Assignment — For the listing below, return the line containing "Nova Kim Maribor (141, 1116)", the line containing "seks zmenki (49, 1631)", and all lines in between, exactly as written and nothing else.

Material provided START

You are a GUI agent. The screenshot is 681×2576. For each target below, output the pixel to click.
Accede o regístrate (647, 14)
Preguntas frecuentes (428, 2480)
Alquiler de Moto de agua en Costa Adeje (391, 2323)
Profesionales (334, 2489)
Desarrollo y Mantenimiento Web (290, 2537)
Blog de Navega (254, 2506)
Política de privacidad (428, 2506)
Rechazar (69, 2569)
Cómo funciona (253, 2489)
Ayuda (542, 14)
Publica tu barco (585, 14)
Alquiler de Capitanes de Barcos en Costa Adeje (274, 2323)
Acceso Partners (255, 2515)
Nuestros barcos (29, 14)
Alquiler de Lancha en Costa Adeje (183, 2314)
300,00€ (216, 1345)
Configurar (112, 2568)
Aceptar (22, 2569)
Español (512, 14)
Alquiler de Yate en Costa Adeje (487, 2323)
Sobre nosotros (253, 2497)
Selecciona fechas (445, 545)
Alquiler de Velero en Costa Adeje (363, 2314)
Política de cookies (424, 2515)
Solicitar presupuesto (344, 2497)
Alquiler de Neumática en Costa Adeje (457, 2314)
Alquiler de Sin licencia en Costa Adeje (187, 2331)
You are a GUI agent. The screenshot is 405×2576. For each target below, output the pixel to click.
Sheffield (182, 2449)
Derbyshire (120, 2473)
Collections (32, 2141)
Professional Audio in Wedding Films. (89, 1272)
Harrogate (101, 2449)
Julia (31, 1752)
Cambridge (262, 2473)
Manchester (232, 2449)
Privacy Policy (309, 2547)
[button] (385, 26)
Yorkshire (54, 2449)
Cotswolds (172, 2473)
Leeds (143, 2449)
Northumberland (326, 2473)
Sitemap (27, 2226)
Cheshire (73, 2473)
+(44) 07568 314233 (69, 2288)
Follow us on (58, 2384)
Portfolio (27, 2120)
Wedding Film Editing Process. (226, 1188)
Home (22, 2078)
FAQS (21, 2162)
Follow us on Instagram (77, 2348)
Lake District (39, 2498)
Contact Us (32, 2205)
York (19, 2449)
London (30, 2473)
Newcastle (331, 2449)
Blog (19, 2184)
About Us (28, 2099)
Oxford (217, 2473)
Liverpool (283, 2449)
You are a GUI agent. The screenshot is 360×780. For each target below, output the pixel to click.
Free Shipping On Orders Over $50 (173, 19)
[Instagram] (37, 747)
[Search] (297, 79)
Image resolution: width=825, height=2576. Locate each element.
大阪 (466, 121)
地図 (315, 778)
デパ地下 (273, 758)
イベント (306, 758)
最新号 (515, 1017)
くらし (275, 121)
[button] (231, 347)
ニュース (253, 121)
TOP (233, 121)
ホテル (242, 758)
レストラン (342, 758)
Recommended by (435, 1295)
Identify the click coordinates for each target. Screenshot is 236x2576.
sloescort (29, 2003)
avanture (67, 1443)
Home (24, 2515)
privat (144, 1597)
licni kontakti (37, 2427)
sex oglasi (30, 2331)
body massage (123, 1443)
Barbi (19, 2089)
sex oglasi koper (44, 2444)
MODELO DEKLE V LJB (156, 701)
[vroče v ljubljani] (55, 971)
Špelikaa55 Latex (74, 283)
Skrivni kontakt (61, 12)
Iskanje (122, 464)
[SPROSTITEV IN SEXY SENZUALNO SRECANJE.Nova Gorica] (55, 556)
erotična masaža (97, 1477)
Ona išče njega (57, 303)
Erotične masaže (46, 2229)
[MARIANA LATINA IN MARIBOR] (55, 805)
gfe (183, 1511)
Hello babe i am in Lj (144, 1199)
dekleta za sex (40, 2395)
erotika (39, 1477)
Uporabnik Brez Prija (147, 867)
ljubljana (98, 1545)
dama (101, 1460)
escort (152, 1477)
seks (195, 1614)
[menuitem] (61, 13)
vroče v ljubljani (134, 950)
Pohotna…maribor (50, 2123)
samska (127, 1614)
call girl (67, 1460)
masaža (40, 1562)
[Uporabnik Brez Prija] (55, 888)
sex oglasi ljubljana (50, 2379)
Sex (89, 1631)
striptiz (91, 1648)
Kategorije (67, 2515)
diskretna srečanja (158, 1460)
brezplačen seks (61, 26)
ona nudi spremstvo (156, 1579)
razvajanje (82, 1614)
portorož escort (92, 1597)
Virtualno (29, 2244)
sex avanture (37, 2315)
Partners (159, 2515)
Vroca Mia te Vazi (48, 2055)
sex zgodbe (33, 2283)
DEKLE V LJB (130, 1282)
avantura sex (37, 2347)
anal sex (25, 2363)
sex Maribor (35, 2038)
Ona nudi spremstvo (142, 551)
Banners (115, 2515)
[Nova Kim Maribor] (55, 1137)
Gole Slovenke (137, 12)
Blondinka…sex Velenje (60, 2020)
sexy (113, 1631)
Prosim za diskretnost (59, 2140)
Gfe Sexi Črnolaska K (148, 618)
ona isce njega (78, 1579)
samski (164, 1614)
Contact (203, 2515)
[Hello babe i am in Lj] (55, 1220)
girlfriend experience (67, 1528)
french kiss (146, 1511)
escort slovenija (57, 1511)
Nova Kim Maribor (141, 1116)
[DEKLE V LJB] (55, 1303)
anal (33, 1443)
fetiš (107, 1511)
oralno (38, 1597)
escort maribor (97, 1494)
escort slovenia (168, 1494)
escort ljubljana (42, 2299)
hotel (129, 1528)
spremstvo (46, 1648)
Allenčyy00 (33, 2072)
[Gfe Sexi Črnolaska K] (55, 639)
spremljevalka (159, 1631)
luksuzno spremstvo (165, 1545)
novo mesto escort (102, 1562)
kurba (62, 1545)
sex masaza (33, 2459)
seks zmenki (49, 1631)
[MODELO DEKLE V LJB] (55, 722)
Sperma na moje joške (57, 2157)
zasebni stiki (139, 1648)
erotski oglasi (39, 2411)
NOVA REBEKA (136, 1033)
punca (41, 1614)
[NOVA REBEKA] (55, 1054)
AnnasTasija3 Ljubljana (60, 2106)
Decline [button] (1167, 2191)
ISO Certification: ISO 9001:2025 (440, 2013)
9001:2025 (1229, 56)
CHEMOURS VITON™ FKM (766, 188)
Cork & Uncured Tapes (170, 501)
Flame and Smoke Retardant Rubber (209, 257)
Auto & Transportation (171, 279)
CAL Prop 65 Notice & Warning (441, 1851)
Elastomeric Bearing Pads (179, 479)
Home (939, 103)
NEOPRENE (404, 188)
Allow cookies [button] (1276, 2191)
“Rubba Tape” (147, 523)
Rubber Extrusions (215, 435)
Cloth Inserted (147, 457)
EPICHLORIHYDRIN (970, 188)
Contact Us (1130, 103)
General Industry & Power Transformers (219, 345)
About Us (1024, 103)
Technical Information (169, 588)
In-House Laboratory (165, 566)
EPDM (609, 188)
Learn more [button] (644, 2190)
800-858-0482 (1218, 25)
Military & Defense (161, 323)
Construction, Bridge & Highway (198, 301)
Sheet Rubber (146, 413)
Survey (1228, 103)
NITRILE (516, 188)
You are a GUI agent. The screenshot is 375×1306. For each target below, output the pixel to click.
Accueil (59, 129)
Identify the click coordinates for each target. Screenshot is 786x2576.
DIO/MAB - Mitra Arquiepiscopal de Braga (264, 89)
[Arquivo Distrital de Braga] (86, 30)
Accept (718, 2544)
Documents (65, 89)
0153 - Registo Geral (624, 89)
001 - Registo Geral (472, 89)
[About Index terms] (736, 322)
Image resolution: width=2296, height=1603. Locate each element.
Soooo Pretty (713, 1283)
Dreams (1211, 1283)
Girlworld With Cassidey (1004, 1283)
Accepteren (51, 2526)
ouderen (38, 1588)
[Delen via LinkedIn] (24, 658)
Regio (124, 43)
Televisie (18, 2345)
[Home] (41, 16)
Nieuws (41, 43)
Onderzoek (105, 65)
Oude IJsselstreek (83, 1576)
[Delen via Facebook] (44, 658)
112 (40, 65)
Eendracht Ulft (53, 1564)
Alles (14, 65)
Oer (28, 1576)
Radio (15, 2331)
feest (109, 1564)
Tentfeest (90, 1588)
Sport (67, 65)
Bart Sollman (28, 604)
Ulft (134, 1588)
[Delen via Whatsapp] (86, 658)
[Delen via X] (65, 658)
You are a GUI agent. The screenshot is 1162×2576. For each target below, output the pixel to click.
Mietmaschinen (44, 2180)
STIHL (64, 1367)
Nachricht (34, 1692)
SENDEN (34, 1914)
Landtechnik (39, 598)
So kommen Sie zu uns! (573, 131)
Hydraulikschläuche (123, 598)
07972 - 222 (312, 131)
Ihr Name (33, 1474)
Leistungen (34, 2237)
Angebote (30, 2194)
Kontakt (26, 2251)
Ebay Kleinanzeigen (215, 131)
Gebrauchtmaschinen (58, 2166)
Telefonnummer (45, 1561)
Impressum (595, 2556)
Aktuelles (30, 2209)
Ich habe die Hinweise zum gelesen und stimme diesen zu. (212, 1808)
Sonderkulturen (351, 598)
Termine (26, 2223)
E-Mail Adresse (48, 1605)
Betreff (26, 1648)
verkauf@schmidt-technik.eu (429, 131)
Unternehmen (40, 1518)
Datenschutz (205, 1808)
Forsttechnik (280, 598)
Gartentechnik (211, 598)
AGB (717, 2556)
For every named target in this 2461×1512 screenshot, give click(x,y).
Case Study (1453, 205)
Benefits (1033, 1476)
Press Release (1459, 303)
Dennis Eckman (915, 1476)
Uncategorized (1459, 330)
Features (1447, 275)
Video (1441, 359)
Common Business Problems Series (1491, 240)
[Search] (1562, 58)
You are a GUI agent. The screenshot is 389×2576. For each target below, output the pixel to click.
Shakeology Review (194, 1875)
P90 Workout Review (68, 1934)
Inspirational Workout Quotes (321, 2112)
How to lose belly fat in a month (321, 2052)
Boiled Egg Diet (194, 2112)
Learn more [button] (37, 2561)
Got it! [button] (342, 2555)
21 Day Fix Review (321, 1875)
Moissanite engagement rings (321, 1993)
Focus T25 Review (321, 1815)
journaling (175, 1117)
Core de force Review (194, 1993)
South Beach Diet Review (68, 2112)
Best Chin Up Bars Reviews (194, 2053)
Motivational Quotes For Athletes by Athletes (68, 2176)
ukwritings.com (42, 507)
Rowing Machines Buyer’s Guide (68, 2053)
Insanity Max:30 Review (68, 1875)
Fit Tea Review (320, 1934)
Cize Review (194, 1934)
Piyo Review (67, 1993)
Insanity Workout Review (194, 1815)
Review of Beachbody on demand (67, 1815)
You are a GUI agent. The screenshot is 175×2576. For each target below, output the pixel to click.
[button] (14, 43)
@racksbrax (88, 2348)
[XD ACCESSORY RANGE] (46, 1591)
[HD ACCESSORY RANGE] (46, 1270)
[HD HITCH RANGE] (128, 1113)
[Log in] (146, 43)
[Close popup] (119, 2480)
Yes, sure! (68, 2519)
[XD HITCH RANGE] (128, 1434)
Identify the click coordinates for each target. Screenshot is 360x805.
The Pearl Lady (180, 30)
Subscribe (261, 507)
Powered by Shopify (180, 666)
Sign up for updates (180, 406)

Material provided END

Solution —
Nova Kim Maribor (141, 1116)
[DEKLE V LJB] (55, 1303)
anal (33, 1443)
fetiš (107, 1511)
oralno (38, 1597)
escort maribor (97, 1494)
escort slovenia (168, 1494)
escort ljubljana (42, 2299)
hotel (129, 1528)
spremstvo (46, 1648)
Allenčyy00 (33, 2072)
[Gfe Sexi Črnolaska K] (55, 639)
spremljevalka (159, 1631)
luksuzno spremstvo (165, 1545)
novo mesto escort (102, 1562)
kurba (62, 1545)
sex masaza (33, 2459)
seks zmenki (49, 1631)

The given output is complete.